In de jaren voorafgaand aan de voorbereiding van het wetsvoorstel is regelmatig contact
geweest met de DDMA (branchevereniging voor data en marketing) en de KSF (Klantenservice
Federatie) en Goede Doelen Nederland. Deze organisaties hebben verschillende voorstellen
gedaan. Zo is voorgesteld om de transparantie te verbeteren door de identiteit van
de beller duidelijk te maken, mogelijkheden te bieden om het toepassen van het recht
van verzet schriftelijk te bevestigen en een kwaliteitsbewijs of keurmerk te introduceren
voor organisaties die zich aan wet- en regelgeving en zelfreguleringcodes houden.
De organisaties die zich aan deze zelfregulering verbinden zouden volgens het voorstel
van DDMA en KSF door de toezichthouder een high trust benadering moeten krijgen. Dit
laatste was geen begaanbare route. Uiteindelijk heb ik deze voorstellen beoordeeld
als ontoereikend en van beperkte toegevoegde waarde ten opzichte van de geldende wet-
en regelgeving en bestaande zelfregulering, en had ik onvoldoende vertrouwen in de
bijdrage van deze voorstellen aan verbeterde bescherming van natuurlijke personen
tegen ongewenste telemarketing. Voor de gewenste verbeteringen is deze wijziging van
de Telecommunicatiewet noodzakelijk.
4.1.1 Invoering van een opt-in-systeem voor telemarketing
16.
De leden van de VVD-fractie lezen dat het voornemen van de regering is om te bewerkstelligen
dat natuurlijke personen «een keuze ten aanzien van het geven van toestemming voor
toekomstige telemarketing-gesprekken» maken. Kan de regering toelichten welke eisen
worden gesteld aan de wijze van vergaren van deze toestemming om te verzekeren dat
deze toestemming ook daadwerkelijk bewust» is gegeven?

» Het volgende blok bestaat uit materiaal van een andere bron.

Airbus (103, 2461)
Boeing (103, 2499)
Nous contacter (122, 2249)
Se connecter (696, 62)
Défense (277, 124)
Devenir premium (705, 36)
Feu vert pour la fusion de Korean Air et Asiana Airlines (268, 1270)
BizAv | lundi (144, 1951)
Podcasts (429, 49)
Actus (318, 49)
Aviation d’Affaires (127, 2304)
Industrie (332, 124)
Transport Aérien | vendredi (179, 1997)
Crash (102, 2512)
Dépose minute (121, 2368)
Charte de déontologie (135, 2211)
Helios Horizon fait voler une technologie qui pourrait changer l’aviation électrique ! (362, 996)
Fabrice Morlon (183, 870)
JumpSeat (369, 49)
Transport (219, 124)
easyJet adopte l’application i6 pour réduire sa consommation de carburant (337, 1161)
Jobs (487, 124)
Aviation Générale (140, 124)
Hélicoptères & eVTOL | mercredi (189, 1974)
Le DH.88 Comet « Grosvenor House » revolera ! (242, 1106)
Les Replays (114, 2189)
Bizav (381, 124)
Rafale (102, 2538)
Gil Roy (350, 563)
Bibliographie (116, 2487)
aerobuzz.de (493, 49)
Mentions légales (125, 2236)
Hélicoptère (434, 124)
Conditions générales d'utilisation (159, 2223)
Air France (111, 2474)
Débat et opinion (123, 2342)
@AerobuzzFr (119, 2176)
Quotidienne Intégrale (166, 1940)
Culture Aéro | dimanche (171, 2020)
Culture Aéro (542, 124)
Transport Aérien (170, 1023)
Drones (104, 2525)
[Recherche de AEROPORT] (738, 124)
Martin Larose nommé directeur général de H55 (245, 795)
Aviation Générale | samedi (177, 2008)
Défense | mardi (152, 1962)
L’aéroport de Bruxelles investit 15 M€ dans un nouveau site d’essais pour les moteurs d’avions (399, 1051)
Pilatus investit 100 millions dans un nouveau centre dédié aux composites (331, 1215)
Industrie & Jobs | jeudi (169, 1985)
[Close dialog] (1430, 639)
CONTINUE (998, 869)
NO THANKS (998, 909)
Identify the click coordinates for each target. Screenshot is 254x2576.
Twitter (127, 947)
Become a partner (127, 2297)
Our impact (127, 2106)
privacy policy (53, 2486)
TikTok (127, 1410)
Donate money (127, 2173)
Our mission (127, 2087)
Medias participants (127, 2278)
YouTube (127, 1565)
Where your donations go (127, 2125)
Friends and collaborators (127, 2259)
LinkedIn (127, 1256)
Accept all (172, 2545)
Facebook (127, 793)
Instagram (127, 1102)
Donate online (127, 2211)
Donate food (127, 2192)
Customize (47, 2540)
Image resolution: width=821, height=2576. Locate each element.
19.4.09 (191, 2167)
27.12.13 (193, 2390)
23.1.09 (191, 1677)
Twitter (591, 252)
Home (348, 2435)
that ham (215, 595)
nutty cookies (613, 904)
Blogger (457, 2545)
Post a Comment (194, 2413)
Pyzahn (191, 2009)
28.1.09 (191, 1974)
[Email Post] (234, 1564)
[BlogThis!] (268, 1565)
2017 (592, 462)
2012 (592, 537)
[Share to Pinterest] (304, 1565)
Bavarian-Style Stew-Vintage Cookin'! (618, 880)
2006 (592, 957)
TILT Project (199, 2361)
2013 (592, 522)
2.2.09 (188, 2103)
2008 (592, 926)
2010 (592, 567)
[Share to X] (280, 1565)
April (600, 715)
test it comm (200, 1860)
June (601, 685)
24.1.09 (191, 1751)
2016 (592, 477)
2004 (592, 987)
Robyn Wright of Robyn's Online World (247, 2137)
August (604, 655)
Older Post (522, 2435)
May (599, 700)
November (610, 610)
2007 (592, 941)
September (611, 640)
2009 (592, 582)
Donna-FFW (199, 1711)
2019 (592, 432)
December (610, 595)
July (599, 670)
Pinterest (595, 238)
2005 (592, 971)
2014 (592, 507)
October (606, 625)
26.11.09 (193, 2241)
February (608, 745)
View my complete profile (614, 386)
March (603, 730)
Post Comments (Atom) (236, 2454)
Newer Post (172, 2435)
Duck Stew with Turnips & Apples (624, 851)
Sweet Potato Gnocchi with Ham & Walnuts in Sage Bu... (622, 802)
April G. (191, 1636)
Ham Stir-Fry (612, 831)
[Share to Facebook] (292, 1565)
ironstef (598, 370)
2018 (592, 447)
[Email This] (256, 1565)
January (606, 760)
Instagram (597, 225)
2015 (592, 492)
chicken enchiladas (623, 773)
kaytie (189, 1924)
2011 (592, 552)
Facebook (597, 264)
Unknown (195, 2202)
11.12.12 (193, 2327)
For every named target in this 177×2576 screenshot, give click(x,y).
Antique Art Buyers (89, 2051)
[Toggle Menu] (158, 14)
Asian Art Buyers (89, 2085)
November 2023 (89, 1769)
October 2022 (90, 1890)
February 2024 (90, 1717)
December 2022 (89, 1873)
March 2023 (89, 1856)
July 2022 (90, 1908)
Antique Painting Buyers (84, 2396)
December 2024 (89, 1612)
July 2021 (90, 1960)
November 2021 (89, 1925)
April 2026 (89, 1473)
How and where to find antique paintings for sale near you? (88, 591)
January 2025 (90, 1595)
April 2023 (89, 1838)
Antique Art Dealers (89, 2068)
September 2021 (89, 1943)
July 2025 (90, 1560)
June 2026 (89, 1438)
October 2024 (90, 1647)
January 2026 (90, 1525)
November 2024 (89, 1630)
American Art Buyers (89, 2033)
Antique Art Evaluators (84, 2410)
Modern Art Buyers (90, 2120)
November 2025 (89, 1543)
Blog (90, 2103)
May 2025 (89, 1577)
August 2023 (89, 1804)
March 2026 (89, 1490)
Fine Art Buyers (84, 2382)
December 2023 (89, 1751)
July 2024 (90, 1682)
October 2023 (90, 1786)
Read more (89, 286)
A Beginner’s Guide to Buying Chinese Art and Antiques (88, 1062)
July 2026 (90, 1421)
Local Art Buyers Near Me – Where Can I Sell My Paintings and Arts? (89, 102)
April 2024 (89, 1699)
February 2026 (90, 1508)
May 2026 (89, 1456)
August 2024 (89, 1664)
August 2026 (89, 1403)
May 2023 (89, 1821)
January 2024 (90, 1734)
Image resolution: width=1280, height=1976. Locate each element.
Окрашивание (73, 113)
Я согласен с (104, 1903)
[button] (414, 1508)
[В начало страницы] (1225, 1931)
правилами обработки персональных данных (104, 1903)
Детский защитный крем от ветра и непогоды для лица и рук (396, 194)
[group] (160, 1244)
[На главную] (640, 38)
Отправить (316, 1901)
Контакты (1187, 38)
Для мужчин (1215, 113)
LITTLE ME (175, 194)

Voor de wijze van verkrijgen van toestemming is in de Telecommunicatiewet (artikel 11.1,
onderdeel g) al inhoudelijk aansluiting gezocht bij eisen die in het kader van de
Algemene verordening gegevensbescherming (AVG) worden gesteld. Er dient sprake te
zijn van een duidelijke actieve handeling, waarbij het volstrekt helder en niet ondubbelzinnig
is dat er toestemming wordt verleend, bijvoorbeeld een (digitale) schriftelijke of
een mondelinge verklaring. Hiertoe zou kunnen behoren het klikken op een vakje bij
een bezoek aan een internetwebsite, het selecteren van technische instellingen voor
diensten van de informatiemaatschappij of een andere verklaring of een andere handeling
waaruit in dit verband duidelijk blijkt dat de betrokkene instemt met de voorgestelde
verwerking van zijn persoonsgegevens. Stilzwijgen, het gebruik van reeds aangekruiste
vakjes of inactiviteit mag derhalve niet als toestemming gelden. Bovendien mag de
ontvanger niet onder druk zijn gezet om toestemming te geven: de toestemming moet
vrijelijk zijn gegeven. Toestemming mag niet worden geacht vrijelijk te zijn verleend indien
de betrokkene geen echte of vrije keuze heeft of zijn toestemming niet kan weigeren
of intrekken zonder nadelige gevolgen. De toestemming wordt geacht niet vrijelijk
te zijn verleend indien geen afzonderlijke toestemming kan worden gegeven voor verschillende
persoonsgegevensverwerkingen ondanks het feit dat dit in het individuele geval passend
is, of indien de uitvoering van een overeenkomst, daaronder begrepen het verlenen
van een dienst, afhankelijk is van de toestemming ondanks het feit dat dergelijke
toestemming niet noodzakelijk is voor die uitvoering. De natuurlijke persoon heeft
geïnformeerd toestemming gegeven, en is bijvoorbeeld geïnformeerd over de identiteit van de organisatie,
het doel van elke verwerking waarvoor toestemming wordt gevraagd en de persoonsgegevens
die worden verzameld en gebruikt. Ook wordt de natuurlijke persoon geïnformeerd over
het recht om de toestemming weer in te trekken. Deze informatie wordt in een toegankelijke
vorm en op een begrijpelijke manier in duidelijke en eenvoudige taal aangeboden. De
toestemming geldt voor een specifieke verwerking en een specifiek doel dat niet gaandeweg verandert. Wanneer de verwerking meerdere doeleinden heeft wordt
de natuurlijke persoon hierover geïnformeerd en wordt voor elk doel afzonderlijk toestemming
gevraagd. Dit impliceert dat specifiek toestemming moet worden gegeven voor telemarketing
ten aanzien van specifieke producten of diensten (bijv. alleen telemarketing-gesprekken
voor tijdschriftenabonnementen en niet een telemarketinggesprek voor een abonnement
op een krant). Ten slotte dient het net zo makkelijk te zijn om de toestemming weer
in te trekken als dat het was om de toestemming te geven.
17.
In de memorie van toelichting geeft de regering aan dat het gebrek aan kennis bij
natuurlijke personen over het recht van verzet een van de knelpunten in het huidige
systeem is. Desondanks blijft het recht van verzet ook in het voorgestelde systeem
een belangrijk instrument voor consumenten om in geval van een bestaande klantrelatie
of eerder gegeven toestemming voor telemarketinggesprekken zich hiervan te vrijwaren.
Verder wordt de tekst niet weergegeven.